ASSIGNED TASK:
The entries that follow must be given again exactly, with the pictures excluded.

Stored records
===

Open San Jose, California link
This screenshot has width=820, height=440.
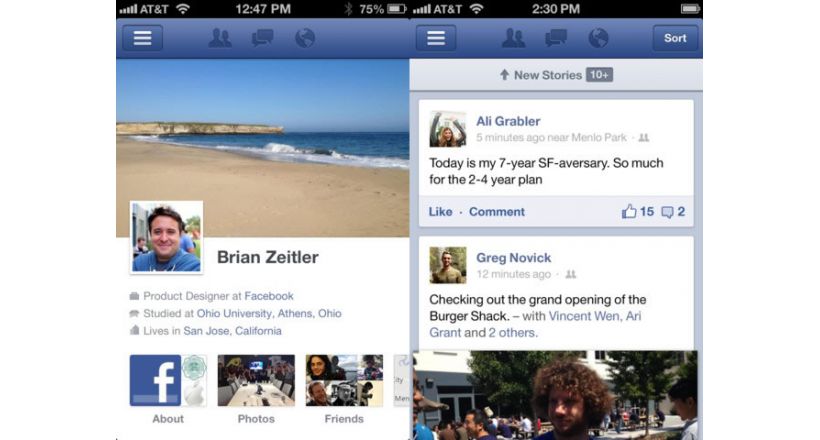(x=232, y=331)
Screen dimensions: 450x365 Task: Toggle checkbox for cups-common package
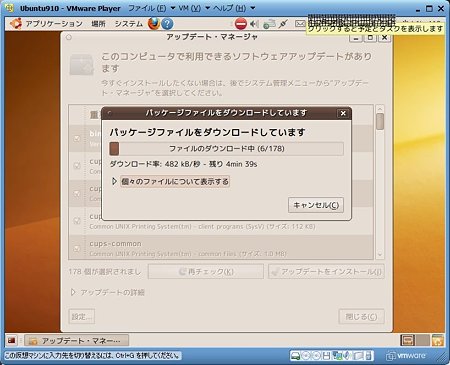point(77,248)
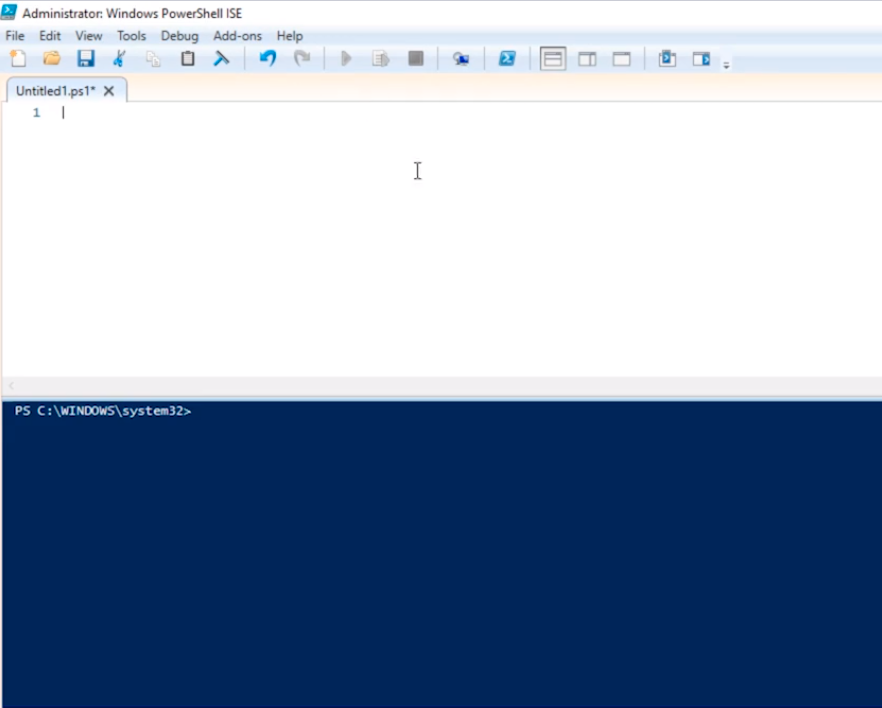The width and height of the screenshot is (882, 708).
Task: Open the Add-ons menu
Action: (x=237, y=36)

===

PROBLEM SOLUTION:
Open San Jose, California link
This screenshot has width=820, height=440.
(x=232, y=331)
Screen dimensions: 450x365 Task: Toggle checkbox for cups-common package
point(77,248)
The width and height of the screenshot is (882, 708).
Task: Open the Add-ons menu
Action: (x=237, y=36)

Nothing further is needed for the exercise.